Akdoğan, “AP bizden açık olan arşivleri açmamızı istiyor, Ermenistan’daki Taşnak Arşivi ise kapalı ama Taşnak Arşivi’nin açılmasını talep ettikleri yok. Bu durumu nasıl karşılıyorsunuz?” şeklindeki soruya ise şu karşılığı verdi:
“Büyük bir cehalet örneği. Tarihi safsatalar üzerinden bir şeyler yapıyorlar. Bu düzeyde bir cehalet görmedik.
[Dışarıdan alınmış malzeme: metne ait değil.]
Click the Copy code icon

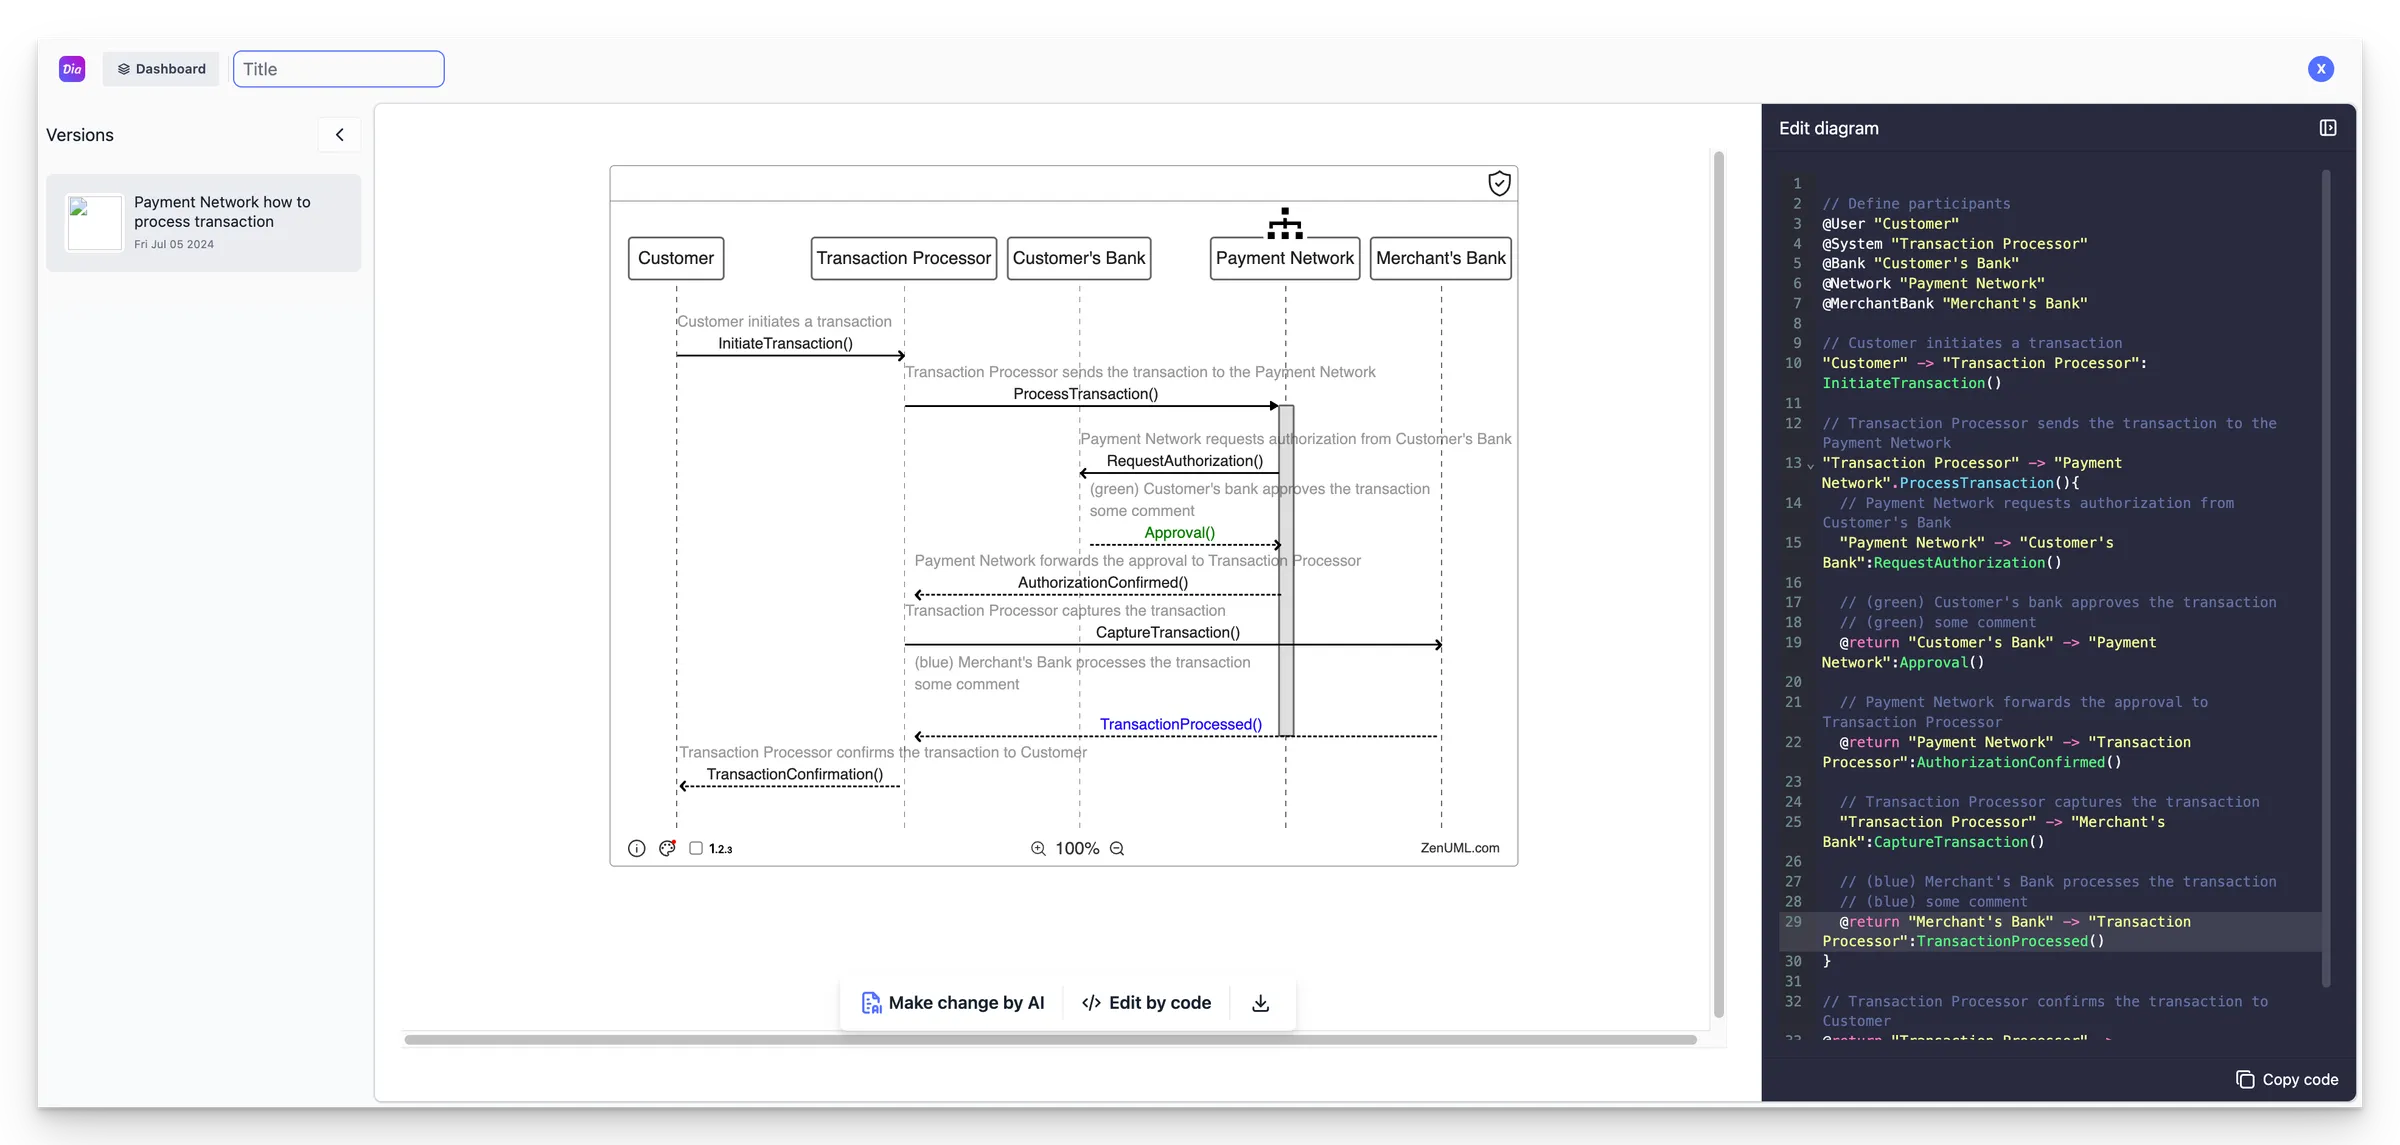(2245, 1079)
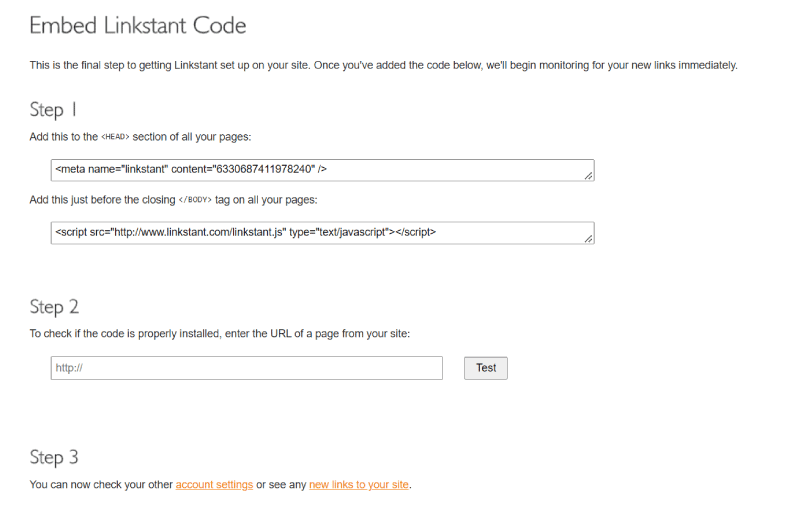
Task: Click the script src code textarea
Action: (x=322, y=233)
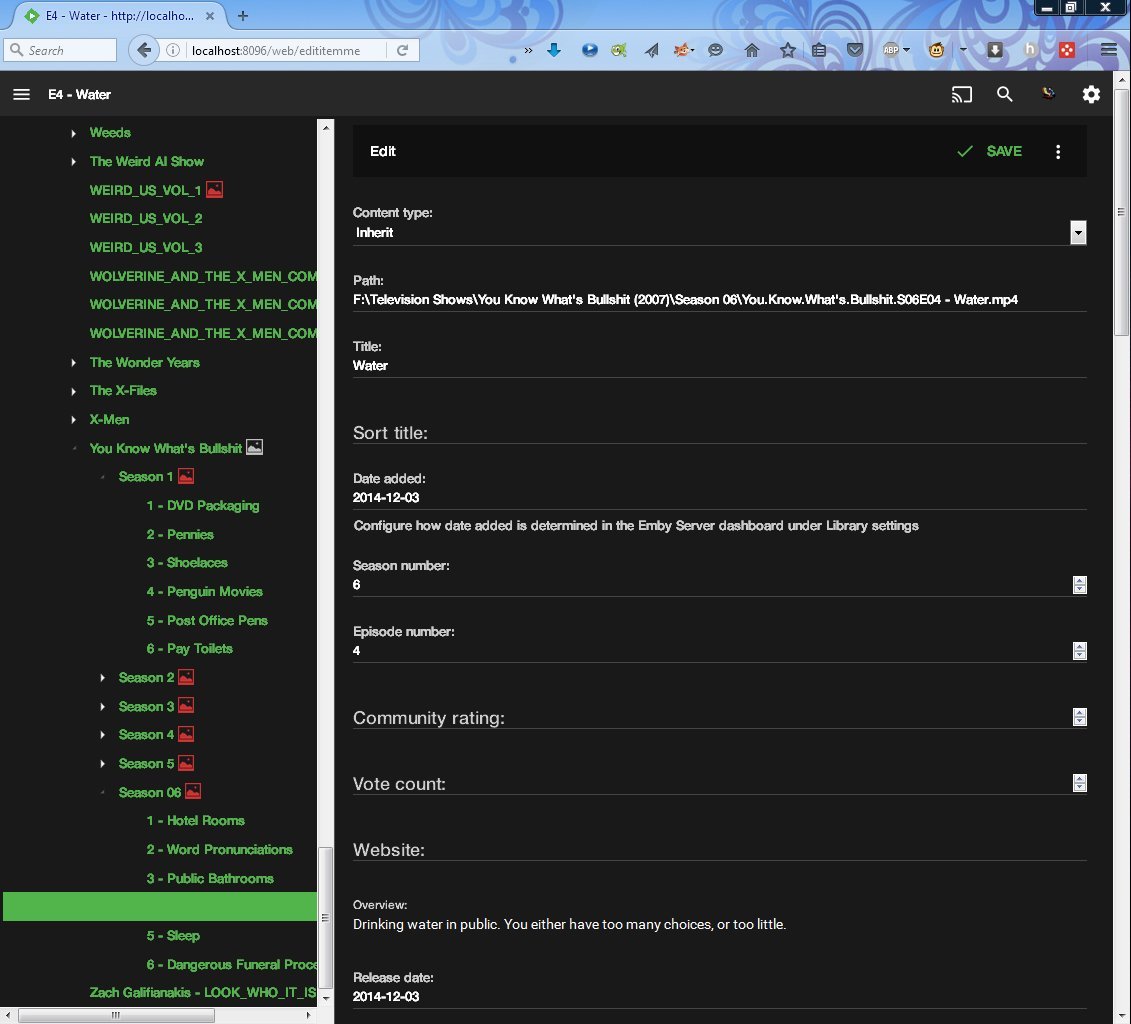Open the hamburger navigation menu
This screenshot has height=1024, width=1131.
click(x=21, y=95)
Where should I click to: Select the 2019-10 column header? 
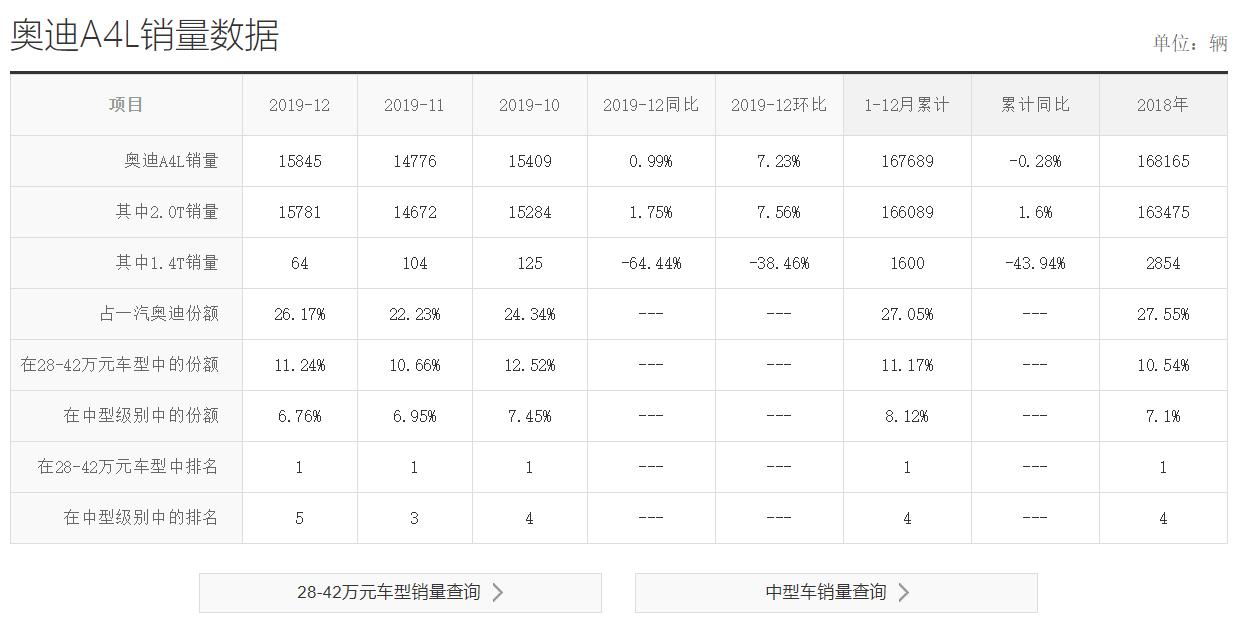click(x=530, y=104)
Bizim Ermenistan’a yaptığımız çağrı belli, Ermenistan hangi adımları attı, Meclis’e sevk edebildi mi, edemedi? Herkes geri adımlar atarken, Türkiye ileri adımlar attı. Arşivler burada. AP üyeleri toplansın gelsin, isterlerse turistik gezi olarak da planlayabilirler. Arşivlerimiz zaten açık. Biz kendimizden eminiz. Tarih arşivi demek köklü bir medeniyete sahip olmak demektir. Onların köklü bir medeniyeti olmayabilir tabi. O kadar derinlikli bir arşivleri olmayabilir.”
“BU TÜR ADIMLAR KİN VE NEFRETİ ORTAYA ÇIKARTIR”
Mısır’daki idamların sorulması üzerine ise Başbakan Yardımcısı Akdoğan, “Bu konuda bizden başka tavır alan olmadı. Türkiye’nin ahlaki duruşu bellidir. Tavrı bellidir. Yaşananları defalarca kınadık. Bunu devam ettiren bu tür işler, sorunu daha da derinleştirir. İleriye doğru etki altına alır, zehirlemeye başlar. Bunları geride bırakmak lazım. Bu tür adımlar kin ve nefreti ortaya çıkartır” ifadelerini kullandı.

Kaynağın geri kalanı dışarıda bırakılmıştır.